(Given records)

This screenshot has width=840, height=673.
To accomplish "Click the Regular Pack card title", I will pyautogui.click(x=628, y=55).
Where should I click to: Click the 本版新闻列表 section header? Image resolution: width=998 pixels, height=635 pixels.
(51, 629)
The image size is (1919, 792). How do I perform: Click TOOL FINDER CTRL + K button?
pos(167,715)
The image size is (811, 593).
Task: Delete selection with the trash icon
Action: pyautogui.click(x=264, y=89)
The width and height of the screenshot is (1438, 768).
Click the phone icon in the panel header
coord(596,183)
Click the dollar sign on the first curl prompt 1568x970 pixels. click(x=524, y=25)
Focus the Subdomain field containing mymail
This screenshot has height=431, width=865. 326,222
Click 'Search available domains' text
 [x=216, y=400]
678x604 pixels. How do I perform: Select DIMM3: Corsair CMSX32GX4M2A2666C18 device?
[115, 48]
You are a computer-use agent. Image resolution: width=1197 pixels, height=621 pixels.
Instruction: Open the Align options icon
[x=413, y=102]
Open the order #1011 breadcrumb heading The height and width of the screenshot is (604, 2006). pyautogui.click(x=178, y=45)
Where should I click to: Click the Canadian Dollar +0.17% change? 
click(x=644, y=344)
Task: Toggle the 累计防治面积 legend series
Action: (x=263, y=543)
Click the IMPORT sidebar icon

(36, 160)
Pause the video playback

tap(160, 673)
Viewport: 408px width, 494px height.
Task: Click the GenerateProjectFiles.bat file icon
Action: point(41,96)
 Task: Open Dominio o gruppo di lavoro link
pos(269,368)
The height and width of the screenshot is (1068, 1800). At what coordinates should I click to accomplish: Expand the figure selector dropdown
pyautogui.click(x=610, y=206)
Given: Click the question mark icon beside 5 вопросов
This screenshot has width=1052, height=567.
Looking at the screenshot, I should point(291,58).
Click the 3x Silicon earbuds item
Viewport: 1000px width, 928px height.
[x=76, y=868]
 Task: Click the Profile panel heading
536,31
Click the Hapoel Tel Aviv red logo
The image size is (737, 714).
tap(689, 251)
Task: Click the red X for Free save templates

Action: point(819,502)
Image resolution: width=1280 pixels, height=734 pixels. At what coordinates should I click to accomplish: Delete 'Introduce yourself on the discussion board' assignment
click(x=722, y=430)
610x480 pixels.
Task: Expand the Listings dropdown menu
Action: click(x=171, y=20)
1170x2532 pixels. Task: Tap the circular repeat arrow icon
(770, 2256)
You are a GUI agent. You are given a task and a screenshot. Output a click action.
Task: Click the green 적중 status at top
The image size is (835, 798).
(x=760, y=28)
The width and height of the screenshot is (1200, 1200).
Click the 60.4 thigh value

(End Given records)

Work instructions: Taking the entries above, please repeat each one exactly.

Exercise solution:
This screenshot has width=840, height=673.
To accomplish "Click the Regular Pack card title", I will pyautogui.click(x=628, y=55).
Where should I click to: Click the 本版新闻列表 section header? Image resolution: width=998 pixels, height=635 pixels.
(51, 629)
The image size is (1919, 792). How do I perform: Click TOOL FINDER CTRL + K button?
pos(167,715)
The image size is (811, 593).
Task: Delete selection with the trash icon
Action: pyautogui.click(x=264, y=89)
The width and height of the screenshot is (1438, 768).
Click the phone icon in the panel header
coord(596,183)
Click the dollar sign on the first curl prompt 1568x970 pixels. click(x=524, y=25)
Focus the Subdomain field containing mymail
This screenshot has height=431, width=865. 326,222
Click 'Search available domains' text
 [x=216, y=400]
678x604 pixels. How do I perform: Select DIMM3: Corsair CMSX32GX4M2A2666C18 device?
[115, 48]
You are a computer-use agent. Image resolution: width=1197 pixels, height=621 pixels.
Instruction: Open the Align options icon
[x=413, y=102]
Open the order #1011 breadcrumb heading The height and width of the screenshot is (604, 2006). pyautogui.click(x=178, y=45)
Where should I click to: Click the Canadian Dollar +0.17% change? 
click(x=644, y=344)
Task: Toggle the 累计防治面积 legend series
Action: (x=263, y=543)
Click the IMPORT sidebar icon

(36, 160)
Pause the video playback

tap(160, 673)
Viewport: 408px width, 494px height.
Task: Click the GenerateProjectFiles.bat file icon
Action: point(41,96)
 Task: Open Dominio o gruppo di lavoro link
pos(269,368)
The height and width of the screenshot is (1068, 1800). At what coordinates should I click to accomplish: Expand the figure selector dropdown
pyautogui.click(x=610, y=206)
Given: Click the question mark icon beside 5 вопросов
This screenshot has width=1052, height=567.
Looking at the screenshot, I should point(291,58).
Click the 3x Silicon earbuds item
Viewport: 1000px width, 928px height.
[x=76, y=868]
 Task: Click the Profile panel heading
536,31
Click the Hapoel Tel Aviv red logo
The image size is (737, 714).
tap(689, 251)
Task: Click the red X for Free save templates

Action: point(819,502)
Image resolution: width=1280 pixels, height=734 pixels. At what coordinates should I click to accomplish: Delete 'Introduce yourself on the discussion board' assignment
click(x=722, y=430)
610x480 pixels.
Task: Expand the Listings dropdown menu
Action: click(x=171, y=20)
1170x2532 pixels. Task: Tap the circular repeat arrow icon
(770, 2256)
You are a GUI agent. You are given a task and a screenshot. Output a click action.
Task: Click the green 적중 status at top
The image size is (835, 798).
(x=760, y=28)
The width and height of the screenshot is (1200, 1200).
Click the 60.4 thigh value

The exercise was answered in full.